***Mar 15, 2025**: Support ROCm on AMD GPU ([Tutorial](./doc/en/ROCm.md)).
***Mar 5, 2025**: Support unsloth 1.58/2.51 bits weights and [IQ1_S/FP8 hybrid](./doc/en/fp8_kernel.md) weights. Support 139K [Longer Context](./doc/en/DeepseekR1_V3_tutorial.md#v022--v023-longer-context--fp8-kernel) for DeepSeek-V3 and R1 in 24GB VRAM.
***Feb 25, 2025**: Support [FP8 GPU kernel](./doc/en/fp8_kernel.md) for DeepSeek-V3 and R1; [Longer Context](./doc/en/DeepseekR1_V3_tutorial.md#v022-longer-context).
# balance_serve backend (multi-concurrency) for ktransformers
# Balance Serve backend (multi-concurrency) for ktransformers
## KTransformers v0.2.4 Release Notes
We are excited to announce the official release of the long-awaited **KTransformers v0.2.4**!
In this version, we’ve added highly desired **multi-concurrency** support to the community through a major refactor of the whole architecture, updating more than 10,000 lines of code.

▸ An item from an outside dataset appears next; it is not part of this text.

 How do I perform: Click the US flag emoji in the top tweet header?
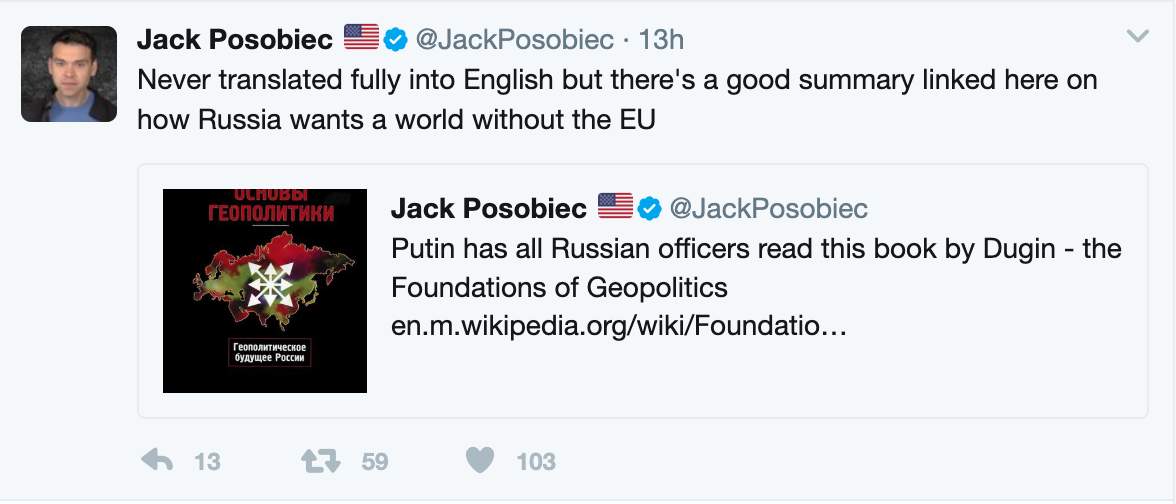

By drawing inspiration from the excellent architecture of sglang, we have implemented high-performance asynchronous concurrent scheduling in C++, including features like continuous batching, chunked prefill, and more. Thanks to GPU sharing in concurrent scenarios, overall throughput is also improved to a certain extent. The following is a demonstration:
- Added capability to handle multiple concurrent inference requests. Supports receiving and executing multiple tasks simultaneously.
- We implemented [custom_flashinfer](https://github.com/kvcache-ai/custom_flashinfer/tree/fix-precision-mla-merge-main) based on the high-performance and highly flexible operator library [flashinfer](https://github.com/flashinfer-ai/flashinfer/), and achieved a variable batch size CUDA Graph, which further enhances flexibility while reducing memory and padding overhead.
- In our benchmarks, overall throughput improved by approximately 130% under 4-way concurrency.
- With support from Intel, we tested KTransformers v0.2.4 on the latest Xeon6 + MRDIMM-8800 platform. By increasing concurrency, the total output throughput increased from 17 tokens/s to 40 tokens/s. We observed that the bottleneck has now shifted to the GPU. Using a higher-end GPU than the 4090D could further improve performance.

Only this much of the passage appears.